All of that is on top of the emotional weight of the task.

“Some people under ruins are sharing their wills with the team,” Mr. al-Shibli said. “Under the rubble, they ask them to convey messages, they share names of their beloved ones, then they die.”

He pleaded, through tears, for the United Nations to send rescue teams and spare parts for equipment, as emergency workers continue to comb the rubble amid dwindling hopes of finding survivors. He expressed frustration and anger over the type of supplies that were being delivered to the country on Thursday in the aid convoy, which he said were collected before the earthquake struck on Monday.

“It is just simple aid that does not cover the disaster,” Mr. al-Shibli lamented, saying it contains general items, such as diapers. “What will children under the rubble do with diapers?”

The aid trucks were carrying “shelter material” and “nonfood items,” according to a spokesman for the U.N. Office for the Coordination of Humanitarian Affairs.

Nearly three million people displaced by Syria’s yearslong civil war were already living in precarious conditions in the country’s northwest opposition-held territory, and many were already enduring a brutal winter without heating when the earthquake hit.

“We had shortages of supplies before the earthquake — now our need has only increased,” said Dr. Mohamed al-Abrash, a surgeon in Idlib’s central hospital, in northwestern Syria, where he has received hundreds of patients since Monday.

Before the quake hit, Dr. al-Abrash, 60, said his hospital lacked sufficient critical medicines and basic materials, like operating tables and bandages. Now the emergency unit urgently needs specialized equipment like dialysis machines, he said, to treat an influx of patients suffering from renal failure caused by severe injuries.

“We are forced to wait as people die in the streets,” he said. “We need politics set aside — we are in a disaster.”

Many survivors in areas that were seriously affected by the quake were refusing to return home as buildings continued to collapse, he said. Residents were building makeshift shelters in the streets where they were sleeping in below freezing temperatures. “There are children dying from hypothermia,” he said, adding that the limited medical resources available were being prioritized for those saved from the rubble.
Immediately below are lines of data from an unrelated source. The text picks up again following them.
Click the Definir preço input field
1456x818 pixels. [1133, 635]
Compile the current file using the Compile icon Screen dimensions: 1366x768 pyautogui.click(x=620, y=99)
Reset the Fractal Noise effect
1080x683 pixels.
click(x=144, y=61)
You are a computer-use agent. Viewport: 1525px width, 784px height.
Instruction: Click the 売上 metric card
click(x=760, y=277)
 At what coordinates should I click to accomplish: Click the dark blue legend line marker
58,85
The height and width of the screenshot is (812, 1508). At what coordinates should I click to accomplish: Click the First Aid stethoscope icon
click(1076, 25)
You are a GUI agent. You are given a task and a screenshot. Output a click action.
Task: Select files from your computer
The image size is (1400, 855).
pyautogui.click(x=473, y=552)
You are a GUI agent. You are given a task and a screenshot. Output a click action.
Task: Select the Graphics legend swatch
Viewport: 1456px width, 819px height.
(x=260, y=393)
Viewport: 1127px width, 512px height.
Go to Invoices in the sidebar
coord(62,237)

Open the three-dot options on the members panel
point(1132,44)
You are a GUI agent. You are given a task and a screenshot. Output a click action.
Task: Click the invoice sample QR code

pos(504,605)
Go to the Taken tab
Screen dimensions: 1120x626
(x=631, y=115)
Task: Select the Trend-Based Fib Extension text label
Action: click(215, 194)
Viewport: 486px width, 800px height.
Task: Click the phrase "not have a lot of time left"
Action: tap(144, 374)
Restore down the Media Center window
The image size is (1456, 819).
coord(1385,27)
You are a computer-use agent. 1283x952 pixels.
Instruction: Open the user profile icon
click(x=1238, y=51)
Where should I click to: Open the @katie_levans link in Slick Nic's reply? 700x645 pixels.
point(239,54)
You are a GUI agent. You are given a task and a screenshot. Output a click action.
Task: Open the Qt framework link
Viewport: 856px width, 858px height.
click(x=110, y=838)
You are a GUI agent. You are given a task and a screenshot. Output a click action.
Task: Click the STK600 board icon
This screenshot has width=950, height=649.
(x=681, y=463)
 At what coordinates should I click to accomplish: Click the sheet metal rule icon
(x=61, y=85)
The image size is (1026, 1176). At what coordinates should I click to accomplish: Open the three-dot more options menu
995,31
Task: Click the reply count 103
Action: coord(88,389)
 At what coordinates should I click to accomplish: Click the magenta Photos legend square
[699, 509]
It is not only opposition-held areas that are struggling. Dr. Ghassan Fandi, head of a syndicate of doctors in the regime-held areas of Syria, said international sanctions were preventing medical equipment from reaching Syrian hospitals, especially spare parts for Western-made machinery.

“We need equipment for emergencies,” Dr. Fandi said.

In recent years, there has been no large-scale effort to rebuild Syria’s ruined infrastructure, including its health care system. The Assad regime has partly blamed Western sanctions, and has used the earthquake disaster to call for sanctions against it to be lifted.